Cette géographie est fondamentalement relationnelle. Ce n’est pas seulement dans certains lieux que la division changeante entre l’informalité et la formalité est tracée, mais dans le mouvement de pratiques à travers divers lieux. Ici émerge un ensemble important de questions géographiques, à savoir comment les relations d’informalité et de formalité se déplacent — et quelle est la politique de ce mouvement — selon des modèles de développement formel mis en oeuvre au travers de pratiques informelles au sein des villes et entre elles (p. ex. dans des formes de bricolage urbain), ou selon des formes mouvantes d’urbanisme informel qui se déplacent par connaissances tacites (p. ex. les connaissances de militants sachant construire des logements et des infrastructures ou faire du lobbying auprès de l’État ; toutes deux constituant des formes d’action urbaines).

Concevoir l’informalité comme un ensemble de pratiques plutôt que comme une formation territoriale remet en question la supposée « illégalité » des bidonvilles vis-à-vis de la « légalité » apparente du développement urbain formel. Cette conceptualisation met donc en oeuvre une forme de critique urbaine, en ce qu’elle cherche à exposer les doubles standards des affirmations de l’État concernant les bidonvilles, et les formes de clientélisme qui facilitent la planification soi-disant « formelle ». Cette conceptualisation de l’informalité en tant que pratique peut donc servir d’appui pour repenser non seulement l’informalité, mais la planification elle-même dans les villes du Sud global.
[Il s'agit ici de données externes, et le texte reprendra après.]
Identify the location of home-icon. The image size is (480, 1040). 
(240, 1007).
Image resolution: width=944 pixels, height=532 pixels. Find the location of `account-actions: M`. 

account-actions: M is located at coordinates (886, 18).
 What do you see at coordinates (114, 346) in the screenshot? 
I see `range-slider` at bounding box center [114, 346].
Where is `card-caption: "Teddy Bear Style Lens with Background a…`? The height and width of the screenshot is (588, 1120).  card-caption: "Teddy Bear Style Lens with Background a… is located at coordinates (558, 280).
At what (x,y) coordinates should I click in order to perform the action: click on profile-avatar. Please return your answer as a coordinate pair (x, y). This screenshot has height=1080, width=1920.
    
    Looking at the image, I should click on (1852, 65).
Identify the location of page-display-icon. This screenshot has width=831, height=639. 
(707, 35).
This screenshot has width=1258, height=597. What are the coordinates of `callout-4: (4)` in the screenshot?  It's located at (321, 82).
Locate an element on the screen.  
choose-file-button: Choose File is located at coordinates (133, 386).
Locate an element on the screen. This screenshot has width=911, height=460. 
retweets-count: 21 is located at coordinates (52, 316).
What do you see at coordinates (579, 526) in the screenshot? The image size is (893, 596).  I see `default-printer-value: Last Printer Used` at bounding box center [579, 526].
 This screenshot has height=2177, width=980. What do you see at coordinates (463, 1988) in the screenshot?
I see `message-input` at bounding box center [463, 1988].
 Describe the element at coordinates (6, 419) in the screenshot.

Ce faisant, par contre, les commentateurs doivent éviter le piège d’une conceptualisation de l’informalité-en-tant-que-pratique (informality-as-practice) qui devienne une autre occasion de tourner en dérision la ville du Sud global en la dépeignant comme corrompue. On connait le discours : la planification prend place dans les villes du Sud par des formes d’ententes frauduleuses au travers desquelles les officiels accaparent une part des profits du développement en échange de contrats ou encore de pratiques visant à exempter les nouveaux développements de l’application des réglementations existantes. Que ces pratiques existent ne constitue pas une preuve que les villes des pays du Sud sont plus corrompues que celles du Nord. Tel qu’Alexandroni (2007) l’a démontré, il n’y a pas de ville qui fasse plus d’affaires avec de l’argent corrompu que Londres, qui touche et investit chaque année des trillions de dollars de profits transfrontaliers provenant d’activités criminelles et de l’évasion fiscale (Alexandroni, 2007). En effet, le refus de la Grande-Bretagne d’engager des poursuites judiciaires sur ces questions a provoqué des mises en garde de l’OCDE quant au fait que le pays pourrait être en violation de ses engagements relatifs à la Convention sur la lutte contre la corruption (Alexandroni, 2007). De manière plus générale, les ententes informelles et les formes de mise en valeur et de négociation des terrains sont des moteurs du développement urbain et de la vie urbaine au Nord tout autant qu’au Sud. La spéculation et les calculs propulsent les marchés financiers et la négociation, la mise en valeur (valuation) et les esthétiques culturelles soutiennent les marchés immobiliers, et contribuent à l’informalisation et à la précarisation du travail autant qu’ils mettent de l’avant les modes informels de sociabilité urbaine ancrés dans le quotidien, par les marchés de rue notamment. Plutôt que de renforcer les divisions épistémiques du Nord global et du Sud global, les interactions complexes, diverses et contingentes entre l’informalité et la formalité devraient déstabiliser cette catégorisation, menant à une appréciation renouvelée et plus nuancée de la production de l’espace urbain à l’échelle du globe.